Suggesting, for example, more algebraic ideas, such as b[n]q being 
(approximately) the inverse of q[n]b.

The key general idea is that the brackets suggest indexing.  And then 
we simplify the "base" arguments to expose other relationships as 
much as possible.

But writing 2[n]10 is merely a slightly abbreviated alternative to 
the more obscure and verbose Z2[n](10).

And, for example, (1/p)[.]p has a natural symmetry with p[.](1/p), so 
why needlessly clutter up one side more than the other?

Note that b[n]q represents a mapping from numbers to numbers, without 
the need to invoke "string" concepts.  For integers it can be 
recursively defined by

   b[0]q  =  0

   b[n>0]q  =  (n % b) + q * b[ (n / b) ]q

(where % means remainder and / means quotient).

Moreover b[n]q specifies a perfectly reasonable function for real n, 
or for complex b, or symbolic q, or whatever.

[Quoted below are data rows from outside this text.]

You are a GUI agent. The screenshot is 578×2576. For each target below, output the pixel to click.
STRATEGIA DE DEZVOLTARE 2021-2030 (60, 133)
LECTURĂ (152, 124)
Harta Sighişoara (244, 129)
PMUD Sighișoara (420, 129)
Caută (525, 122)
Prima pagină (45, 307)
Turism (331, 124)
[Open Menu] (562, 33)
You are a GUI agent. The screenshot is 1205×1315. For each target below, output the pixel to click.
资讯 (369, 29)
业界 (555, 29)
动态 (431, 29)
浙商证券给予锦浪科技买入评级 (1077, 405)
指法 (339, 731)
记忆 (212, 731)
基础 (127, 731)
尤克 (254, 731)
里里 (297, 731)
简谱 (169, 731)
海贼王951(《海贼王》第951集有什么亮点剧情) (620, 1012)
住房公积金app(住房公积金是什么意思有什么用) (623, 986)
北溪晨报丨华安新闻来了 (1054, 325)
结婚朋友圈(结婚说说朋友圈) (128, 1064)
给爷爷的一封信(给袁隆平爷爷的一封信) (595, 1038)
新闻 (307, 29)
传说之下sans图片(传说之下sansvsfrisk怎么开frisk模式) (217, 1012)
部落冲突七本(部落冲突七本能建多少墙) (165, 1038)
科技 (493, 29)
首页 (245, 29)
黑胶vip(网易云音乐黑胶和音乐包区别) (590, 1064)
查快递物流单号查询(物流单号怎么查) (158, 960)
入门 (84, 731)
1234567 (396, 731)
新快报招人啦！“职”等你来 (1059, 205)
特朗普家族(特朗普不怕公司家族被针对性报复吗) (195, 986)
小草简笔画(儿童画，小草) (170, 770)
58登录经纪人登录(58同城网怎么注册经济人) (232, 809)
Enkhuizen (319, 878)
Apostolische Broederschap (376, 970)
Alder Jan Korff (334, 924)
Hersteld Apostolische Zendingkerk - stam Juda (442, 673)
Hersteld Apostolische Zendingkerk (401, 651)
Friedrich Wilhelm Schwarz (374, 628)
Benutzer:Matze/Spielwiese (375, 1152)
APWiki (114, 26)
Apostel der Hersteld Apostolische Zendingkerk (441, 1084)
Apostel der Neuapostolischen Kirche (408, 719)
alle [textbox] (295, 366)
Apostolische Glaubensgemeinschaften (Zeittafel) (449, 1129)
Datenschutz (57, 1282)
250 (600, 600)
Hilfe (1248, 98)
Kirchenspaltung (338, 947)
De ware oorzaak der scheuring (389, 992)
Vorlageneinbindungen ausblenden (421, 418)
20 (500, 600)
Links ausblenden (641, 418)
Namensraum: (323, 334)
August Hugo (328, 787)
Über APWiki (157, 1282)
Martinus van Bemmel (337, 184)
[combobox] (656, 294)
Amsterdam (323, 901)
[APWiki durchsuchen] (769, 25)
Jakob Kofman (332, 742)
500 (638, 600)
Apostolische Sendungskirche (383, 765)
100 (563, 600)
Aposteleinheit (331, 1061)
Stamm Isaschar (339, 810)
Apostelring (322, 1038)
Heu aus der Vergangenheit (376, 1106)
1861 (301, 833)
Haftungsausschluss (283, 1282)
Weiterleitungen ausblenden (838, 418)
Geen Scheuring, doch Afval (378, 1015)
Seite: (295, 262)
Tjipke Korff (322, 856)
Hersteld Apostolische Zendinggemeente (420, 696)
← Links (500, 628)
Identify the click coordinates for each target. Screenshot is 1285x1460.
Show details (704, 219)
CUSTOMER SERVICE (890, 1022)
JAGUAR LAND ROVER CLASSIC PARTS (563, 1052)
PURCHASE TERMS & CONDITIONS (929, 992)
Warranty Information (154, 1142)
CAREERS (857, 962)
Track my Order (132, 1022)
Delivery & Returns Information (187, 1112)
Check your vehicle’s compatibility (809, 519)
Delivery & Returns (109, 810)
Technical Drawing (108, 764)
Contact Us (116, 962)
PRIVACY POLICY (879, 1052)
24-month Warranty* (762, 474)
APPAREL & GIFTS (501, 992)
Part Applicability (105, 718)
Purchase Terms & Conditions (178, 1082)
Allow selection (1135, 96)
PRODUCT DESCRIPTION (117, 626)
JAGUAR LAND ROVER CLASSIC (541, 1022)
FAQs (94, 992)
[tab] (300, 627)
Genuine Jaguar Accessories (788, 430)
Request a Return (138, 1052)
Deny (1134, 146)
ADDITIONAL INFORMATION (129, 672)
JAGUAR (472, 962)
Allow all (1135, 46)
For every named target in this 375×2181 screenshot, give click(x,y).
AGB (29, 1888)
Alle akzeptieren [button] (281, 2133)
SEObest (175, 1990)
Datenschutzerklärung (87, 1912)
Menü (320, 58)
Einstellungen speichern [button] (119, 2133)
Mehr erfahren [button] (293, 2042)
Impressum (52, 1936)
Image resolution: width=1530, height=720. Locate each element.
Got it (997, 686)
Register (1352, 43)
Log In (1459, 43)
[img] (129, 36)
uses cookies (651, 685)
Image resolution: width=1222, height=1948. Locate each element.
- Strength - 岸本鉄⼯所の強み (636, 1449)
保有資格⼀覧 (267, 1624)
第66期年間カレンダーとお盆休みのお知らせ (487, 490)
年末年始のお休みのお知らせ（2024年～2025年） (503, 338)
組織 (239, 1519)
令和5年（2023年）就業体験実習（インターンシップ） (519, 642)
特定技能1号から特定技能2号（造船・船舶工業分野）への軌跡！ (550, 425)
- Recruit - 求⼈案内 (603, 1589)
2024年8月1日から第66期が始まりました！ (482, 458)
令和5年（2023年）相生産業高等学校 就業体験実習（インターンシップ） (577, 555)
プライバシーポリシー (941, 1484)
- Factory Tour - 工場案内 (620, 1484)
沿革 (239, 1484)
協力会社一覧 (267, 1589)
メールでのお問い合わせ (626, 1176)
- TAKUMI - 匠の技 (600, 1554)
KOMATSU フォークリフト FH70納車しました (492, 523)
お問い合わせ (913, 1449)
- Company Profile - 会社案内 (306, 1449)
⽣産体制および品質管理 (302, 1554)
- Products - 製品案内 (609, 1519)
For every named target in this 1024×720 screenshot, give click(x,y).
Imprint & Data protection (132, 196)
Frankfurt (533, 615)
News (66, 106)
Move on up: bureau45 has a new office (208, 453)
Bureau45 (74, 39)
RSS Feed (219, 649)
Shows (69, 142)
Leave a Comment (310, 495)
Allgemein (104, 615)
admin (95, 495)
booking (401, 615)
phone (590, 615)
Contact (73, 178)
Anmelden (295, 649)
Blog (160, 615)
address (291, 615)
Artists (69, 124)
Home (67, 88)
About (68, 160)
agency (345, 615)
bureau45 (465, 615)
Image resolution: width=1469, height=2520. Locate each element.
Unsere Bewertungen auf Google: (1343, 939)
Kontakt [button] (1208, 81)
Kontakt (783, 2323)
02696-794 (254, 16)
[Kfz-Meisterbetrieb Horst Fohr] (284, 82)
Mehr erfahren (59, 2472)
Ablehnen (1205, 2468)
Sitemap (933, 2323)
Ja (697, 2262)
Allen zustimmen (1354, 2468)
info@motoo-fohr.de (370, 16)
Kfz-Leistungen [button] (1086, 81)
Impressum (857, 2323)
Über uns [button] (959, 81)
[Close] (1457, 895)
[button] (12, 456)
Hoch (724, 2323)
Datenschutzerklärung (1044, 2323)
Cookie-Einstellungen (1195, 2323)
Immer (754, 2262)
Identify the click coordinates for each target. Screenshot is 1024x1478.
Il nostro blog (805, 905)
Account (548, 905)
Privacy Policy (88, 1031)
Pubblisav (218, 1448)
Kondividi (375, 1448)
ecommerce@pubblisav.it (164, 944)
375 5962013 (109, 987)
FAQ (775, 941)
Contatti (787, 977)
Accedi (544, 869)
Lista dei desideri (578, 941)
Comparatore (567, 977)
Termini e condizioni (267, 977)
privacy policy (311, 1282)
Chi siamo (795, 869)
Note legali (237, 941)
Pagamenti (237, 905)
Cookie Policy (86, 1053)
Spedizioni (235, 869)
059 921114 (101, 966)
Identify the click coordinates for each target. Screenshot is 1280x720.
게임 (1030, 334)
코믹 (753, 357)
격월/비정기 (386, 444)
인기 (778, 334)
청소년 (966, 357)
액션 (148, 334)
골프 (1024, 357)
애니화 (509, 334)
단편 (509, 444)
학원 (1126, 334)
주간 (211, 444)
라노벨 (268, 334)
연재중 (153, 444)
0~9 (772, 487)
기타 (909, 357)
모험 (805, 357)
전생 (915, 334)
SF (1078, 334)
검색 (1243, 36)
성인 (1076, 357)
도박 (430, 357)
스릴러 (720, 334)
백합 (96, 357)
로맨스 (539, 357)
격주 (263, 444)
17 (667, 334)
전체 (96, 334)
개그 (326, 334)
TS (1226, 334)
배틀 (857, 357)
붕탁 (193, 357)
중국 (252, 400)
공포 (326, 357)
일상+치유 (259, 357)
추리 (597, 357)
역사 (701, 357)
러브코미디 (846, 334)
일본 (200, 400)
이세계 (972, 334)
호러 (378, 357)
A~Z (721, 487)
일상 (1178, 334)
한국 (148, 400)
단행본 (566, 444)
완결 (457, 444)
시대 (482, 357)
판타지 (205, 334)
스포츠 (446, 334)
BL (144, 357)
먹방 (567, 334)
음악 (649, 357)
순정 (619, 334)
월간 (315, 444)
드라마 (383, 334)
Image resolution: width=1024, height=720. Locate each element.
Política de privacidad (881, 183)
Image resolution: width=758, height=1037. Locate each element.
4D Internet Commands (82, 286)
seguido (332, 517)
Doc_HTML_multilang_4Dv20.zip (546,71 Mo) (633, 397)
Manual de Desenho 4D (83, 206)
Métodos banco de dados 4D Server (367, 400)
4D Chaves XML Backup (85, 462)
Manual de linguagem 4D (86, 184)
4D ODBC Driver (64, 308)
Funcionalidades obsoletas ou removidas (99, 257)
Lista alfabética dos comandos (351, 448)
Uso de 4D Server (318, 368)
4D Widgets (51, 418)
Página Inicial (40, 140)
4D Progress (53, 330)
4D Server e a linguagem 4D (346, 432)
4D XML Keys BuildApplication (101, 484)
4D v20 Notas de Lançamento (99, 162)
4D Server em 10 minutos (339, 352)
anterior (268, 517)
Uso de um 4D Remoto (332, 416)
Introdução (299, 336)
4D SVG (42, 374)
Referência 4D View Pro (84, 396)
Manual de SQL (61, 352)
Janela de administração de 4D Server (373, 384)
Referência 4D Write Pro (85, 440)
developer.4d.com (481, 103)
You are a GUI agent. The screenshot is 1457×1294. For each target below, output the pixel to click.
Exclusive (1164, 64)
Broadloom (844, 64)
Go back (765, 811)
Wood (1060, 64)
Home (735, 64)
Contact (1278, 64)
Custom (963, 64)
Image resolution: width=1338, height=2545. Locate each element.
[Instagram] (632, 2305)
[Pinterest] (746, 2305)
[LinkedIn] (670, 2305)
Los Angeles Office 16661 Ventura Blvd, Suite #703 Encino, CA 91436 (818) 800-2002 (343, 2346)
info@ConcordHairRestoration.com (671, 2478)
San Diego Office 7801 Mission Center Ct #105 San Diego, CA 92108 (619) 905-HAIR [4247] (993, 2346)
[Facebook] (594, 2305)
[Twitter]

4. Object-oriented ("numbral") arithmetic

More radically, the indexing interpretation doesn't constrain b to be 
a numerical "base" at all--it can be a more general "basis" whose 
elements follow some different algebra, such as GF2.  This allows us 
to encode its elements as GF2[n]2 so as to be able to refer to them 
in OEIS sequences, and to write identities such as

   (GF2[n]^2)2  =  Z2[n]4  (*)

where the types of the subexpressions are clear as is their 
applicative evaluation (a la lambda calculus)...

...but I'll spare you that digression, and try to address the other points:

 > The main problem is that it is not distinctive enough; it looks 
like it means b*n*c.

Perhaps only if you're in the habit of thinking of []s as being 
equivalent to ()s.  While in some contexts that's done, in 
typographically starved ASCII it's not all that usual--often []s are 
interpreted very differently than ()s.

 > Also, the "n" in the center can get a bit lost.

Yes, I can sympathize with that.  But it's just as often the case in 
the OEIS that the "n" is just a running index anyway.  If the "b" and 
"q" are just numbers, then it stands out by being a letter.  In 
fancier formulas any or all of the three might be complicated.

 > Instead, I propose writing:
 > n_{b->c}.
 > This avoids both problems I described above; and it is clear 
enough that I think someone might guess what it means.
 > (The "->" of course represents an arrow, which is what would be 
used if writing by hand or if typesetting.)

This is certainly an alternative, which I'd consider if all I ever 
wanted to do is convert between numerical bases.  But I'd be sad to 
lose all those other interesting allusions.  Writing

   n_{GF2->2}

seems more cluttered and confusing to me, and I can't see how to use 
it to write the above identity (*) which expresses that "A000695 
encodes the squares of GF2".

But, as there's no accounting for taste, I will happily defer to 
whatever NJAS and the OEIS community prefers.